Concurrency with concurrent.futures
Overview
concurrent.futures is in the standard library - no install needed. It gives you two executors:
ThreadPoolExecutor- for I/O-bound work (network calls, disk reads, database queries). Threads share memory and the GIL, so they do not speed up CPU-bound Python code.ProcessPoolExecutor- for CPU-bound work (image processing, number crunching, compression). Separate processes bypass the GIL but have higher startup cost and cannot share memory.
ThreadPoolExecutor basics
from concurrent.futures import ThreadPoolExecutor, as_completed
import time
def fetch_price(symbol: str) -> tuple[str, float]:
time.sleep(0.2) # simulate network I/O
prices = {"AAPL": 182.5, "GOOG": 175.3, "MSFT": 415.1, "TSLA": 245.0}
return symbol, prices.get(symbol, 0.0)
symbols = ["AAPL", "GOOG", "MSFT", "TSLA"]

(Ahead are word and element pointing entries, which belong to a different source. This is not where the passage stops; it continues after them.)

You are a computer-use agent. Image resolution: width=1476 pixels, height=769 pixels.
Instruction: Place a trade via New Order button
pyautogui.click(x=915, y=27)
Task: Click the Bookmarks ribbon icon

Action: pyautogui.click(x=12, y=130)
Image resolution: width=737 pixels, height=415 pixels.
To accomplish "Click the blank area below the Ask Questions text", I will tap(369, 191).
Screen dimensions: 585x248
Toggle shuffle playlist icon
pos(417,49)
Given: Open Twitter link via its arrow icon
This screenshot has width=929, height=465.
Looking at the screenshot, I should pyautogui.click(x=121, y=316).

start = time.perf_counter()
with ThreadPoolExecutor(max_workers=4) as executor:
results = list(executor.map(fetch_price, symbols))
elapsed = time.perf_counter() - start
for symbol, price in results:
print(f"{symbol}: ${price}")
print(f"Done in {elapsed:.2f}s") # ~0.2s, not ~0.8sexecutor.map preserves input order. Results are yielded as each completes but collected in the original order.

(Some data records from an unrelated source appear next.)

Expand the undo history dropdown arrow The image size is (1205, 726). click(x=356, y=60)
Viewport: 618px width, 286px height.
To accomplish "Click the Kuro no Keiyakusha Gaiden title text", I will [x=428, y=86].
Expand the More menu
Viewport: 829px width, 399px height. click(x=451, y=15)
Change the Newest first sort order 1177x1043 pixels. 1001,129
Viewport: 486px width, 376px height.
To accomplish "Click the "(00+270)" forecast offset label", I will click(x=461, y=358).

ProcessPoolExecutor basics
from concurrent.futures import ProcessPoolExecutor
import time
def count_primes(limit: int) -> int:
"""Return the count of primes below limit (CPU-bound)."""
sieve = bytearray([1]) * limit
sieve[0] = sieve[1] = 0
for i in range(2, int(limit ** 0.5) + 1):
if sieve[i]:
sieve[i * i::i] = bytearray(len(sieve[i * i::i]))
return sum(sieve)
limits = [1_000_000, 2_000_000, 3_000_000, 4_000_000]

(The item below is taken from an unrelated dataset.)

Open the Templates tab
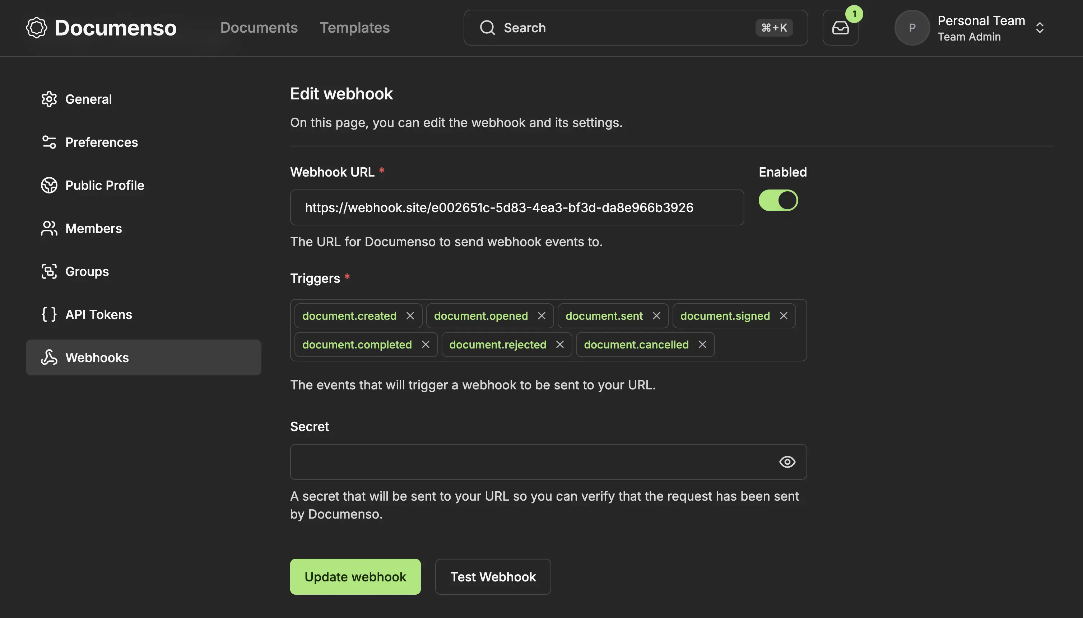The height and width of the screenshot is (618, 1083). 354,28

start = time.perf_counter()
with ProcessPoolExecutor(max_workers=4) as executor:
counts = list(executor.map(count_primes, limits))
elapsed = time.perf_counter() - start
for limit, count in zip(limits, counts):
print(f"Primes below {limit:,}: {count:,}")
print(f"Done in {elapsed:.2f}s")Because ProcessPoolExecutor uses multiprocessing under the hood, all arguments and return values must be picklable. Lambdas and local functions are not - define them at module level.
as_completed: process results as they arrive
as_completed yields futures in the order they finish, not the order they were submitted. Use it when you want to display progress or handle errors as soon as they happen:
from concurrent.futures import ThreadPoolExecutor, as_completed
import httpx
def check_url(url: str) -> tuple[str, int]:
try:
response = httpx.get(url, timeout=5.0, follow_redirects=True)
return url, response.status_code
except Exception as exc:
return url, -1
urls = [
"https://python.org",
"https://pypi.org",
"https://docs.python.org",
"https://github.com",
"https://httpbin.org",
"https://this-does-not-exist.invalid",
]
with ThreadPoolExecutor(max_workers=6) as executor:
future_to_url = {executor.submit(check_url, url): url for url in urls}
for future in as_completed(future_to_url):
url, status = future.result()
status_str = str(status) if status > 0 else "ERROR"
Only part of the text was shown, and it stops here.